Tout le trajet de retour je poussai des cris de terreur au souvenir de cette disparition. Les hommes faits ne valaient pas beaucoup mieux ; on n’entendit guère dans le bateau de Sandie qu’invoquer le nom de Dieu ; et quand nous fûmes au môle, les rochers du port étaient noirs de gens qui nous attendaient. Il paraît qu’on avait trouvé Lapraik dans une de ces « pâmoisons », tenant la navette et souriant. Un garçon fut envoyé hisser le pavillon, et les autres restèrent dans la maison du tisserand. Vous pouvez être sûrs que cela ne leur plaisait guère ; mais il en résulta la conversion de plusieurs qui étaient là priant tout bas (car personne n’eût osé prier haut) et contemplant cette effroyable créature qui tenait la navette. Puis, tout d’un coup, et avec un cri terrible, Tod sauta de son banc et tomba en avant sur le métier – cadavre sanglant.
Quand le cadavre fut examiné, les chevrotines n’avaient pas touché le corps du sorcier ; impossible de retrouver un seul grain de plomb ; mais il avait reçu le teston d’argent de mon grand-père en plein milieu du cœur.
Andie venait à peine d’achever son récit lorsque survint un incident des plus futiles, mais qui était gros de conséquences. Neil, comme je l’ai dit, était lui-même un conteur renommé. J’ai ouï dire depuis qu’il connaissait toutes les histoires des Highlands ; et ce savoir lui valait une grande estime de la part de ses compagnons, comme de la sienne propre. Le conte d’Andie lui en rappela un autre qu’il avait déjà entendu.
– Moi avais connu l’histoire déjà, dit-il. C’était l’histoire de Uistean More MacGillie Phadrig et de Cavar Vore.
– Ce n’est pas vrai ! s’écria Andie. C’est l’histoire de mon père (Dieu ait son âme !) et de Tod Lapraik. Et je le répéterais à votre barbe, ajouta-t-il ; et rentrez votre langue dans votre mufle du Highland.
Avec les Highlanders, on le sait et l’histoire l’a montré, la noblesse du Lowland vit en bonne intelligence ; mais il en va tout autrement pour le peuple. Je m’étais aperçu qu’Andie était sans cesse sur le point de se quereller avec nos trois MacGregor, et je compris cette fois que l’heure critique était venue.
– Ce n’est pas des mots à employer avec des chentlemen, dit Neil.
– Des gentlemen ! s’écria Andie, des gentlemen, vous ? Mais vous n’êtes que des patauds du Highland ! Si Dieu permettait que vous vous voyiez tels que les autres vous voient, vous vous jetteriez un sou !
Neil lança un juron en gaélique, et à la minute le « couteau noir » surgit dans sa main.

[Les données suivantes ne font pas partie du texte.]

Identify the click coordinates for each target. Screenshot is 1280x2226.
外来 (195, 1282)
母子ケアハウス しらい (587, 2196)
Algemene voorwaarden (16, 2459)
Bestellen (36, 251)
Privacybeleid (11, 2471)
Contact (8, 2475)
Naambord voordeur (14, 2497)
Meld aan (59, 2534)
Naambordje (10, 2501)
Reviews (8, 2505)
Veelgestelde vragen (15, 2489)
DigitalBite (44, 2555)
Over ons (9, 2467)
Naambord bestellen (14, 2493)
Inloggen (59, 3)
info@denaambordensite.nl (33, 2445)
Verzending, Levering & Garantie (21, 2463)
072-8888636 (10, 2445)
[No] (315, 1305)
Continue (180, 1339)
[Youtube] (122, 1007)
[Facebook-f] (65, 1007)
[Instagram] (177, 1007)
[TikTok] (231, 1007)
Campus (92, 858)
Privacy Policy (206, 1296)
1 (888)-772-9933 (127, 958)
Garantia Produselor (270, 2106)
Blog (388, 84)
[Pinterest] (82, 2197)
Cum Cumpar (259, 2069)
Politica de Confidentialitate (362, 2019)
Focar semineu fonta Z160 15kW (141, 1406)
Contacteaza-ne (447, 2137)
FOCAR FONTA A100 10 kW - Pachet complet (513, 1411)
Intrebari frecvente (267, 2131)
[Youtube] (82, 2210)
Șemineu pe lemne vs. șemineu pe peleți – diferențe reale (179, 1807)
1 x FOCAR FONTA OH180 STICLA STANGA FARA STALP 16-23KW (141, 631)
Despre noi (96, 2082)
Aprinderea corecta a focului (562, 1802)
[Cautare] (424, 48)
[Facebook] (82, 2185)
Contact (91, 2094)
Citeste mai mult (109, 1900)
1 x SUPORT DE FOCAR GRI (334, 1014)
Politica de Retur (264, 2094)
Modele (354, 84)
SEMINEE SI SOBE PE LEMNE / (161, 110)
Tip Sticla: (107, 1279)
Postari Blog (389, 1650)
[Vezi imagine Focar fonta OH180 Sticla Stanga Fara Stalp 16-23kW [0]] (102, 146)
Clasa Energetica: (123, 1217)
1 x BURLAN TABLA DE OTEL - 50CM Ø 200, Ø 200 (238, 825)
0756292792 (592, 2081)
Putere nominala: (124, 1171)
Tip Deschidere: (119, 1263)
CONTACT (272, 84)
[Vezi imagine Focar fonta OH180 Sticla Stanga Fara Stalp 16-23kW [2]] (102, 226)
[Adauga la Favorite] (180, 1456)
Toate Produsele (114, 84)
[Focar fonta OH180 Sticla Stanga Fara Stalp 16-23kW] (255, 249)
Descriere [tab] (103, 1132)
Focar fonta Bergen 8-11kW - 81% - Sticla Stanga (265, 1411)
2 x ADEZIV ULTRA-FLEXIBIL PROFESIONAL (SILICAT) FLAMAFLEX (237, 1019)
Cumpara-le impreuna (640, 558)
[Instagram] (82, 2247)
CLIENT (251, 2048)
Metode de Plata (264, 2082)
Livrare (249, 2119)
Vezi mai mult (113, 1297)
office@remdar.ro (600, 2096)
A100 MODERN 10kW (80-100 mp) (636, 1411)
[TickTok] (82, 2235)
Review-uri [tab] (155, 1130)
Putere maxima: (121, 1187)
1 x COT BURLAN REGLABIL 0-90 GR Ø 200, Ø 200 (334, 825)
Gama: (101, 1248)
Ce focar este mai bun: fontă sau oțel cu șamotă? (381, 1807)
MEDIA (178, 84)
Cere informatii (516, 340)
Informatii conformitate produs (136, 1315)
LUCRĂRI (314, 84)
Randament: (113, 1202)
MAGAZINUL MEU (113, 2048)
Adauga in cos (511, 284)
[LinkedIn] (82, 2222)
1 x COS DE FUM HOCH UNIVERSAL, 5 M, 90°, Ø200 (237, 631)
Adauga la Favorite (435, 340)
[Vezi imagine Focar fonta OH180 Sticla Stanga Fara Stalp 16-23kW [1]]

Il n’y avait pas de temps à perdre : j’attrapai par la jambe le Highlander, et avant d’avoir pu me reconnaître je l’avais fait tomber et lui tenais sa main armée. Ses camarades s’élancèrent à la rescousse. Contre les trois Gregara nous n’étions, Andie et moi, que deux hommes sans armes, et notre situation semblait désespérée, lorsque Neil s’écria dans sa langue, ordonnant aux autres de se retirer ; puis il me fit sa soumission dans les termes les plus serviles et me livra même son couteau, que je lui restituai dès le matin sur ses promesses réitérées.
À la suite de cet incident, deux choses m’apparurent bien claires : d’abord que je ne devais pas faire grand fond sur Andie, car il s’était collé contre le mur sans plus bouger, pâle comme le mort, jusqu’au dénouement de l’affaire ; ensuite que je me trouvais dans une situation privilégiée vis-à-vis des Highlanders, lesquels devaient avoir reçu les ordres les plus stricts de me ramener sain et sauf. Mais si peu courageux que se fût montré Andie, je n’eus pas de reproches à lui faire sur le chapitre de la reconnaissance. Je ne veux pas dire qu’il m’accabla de remerciements mais ses dispositions et ses allures se modifièrent ; et comme il garda une rancune prolongée à nos compagnons, les rapports entre lui et moi n’en devinrent que plus étroits.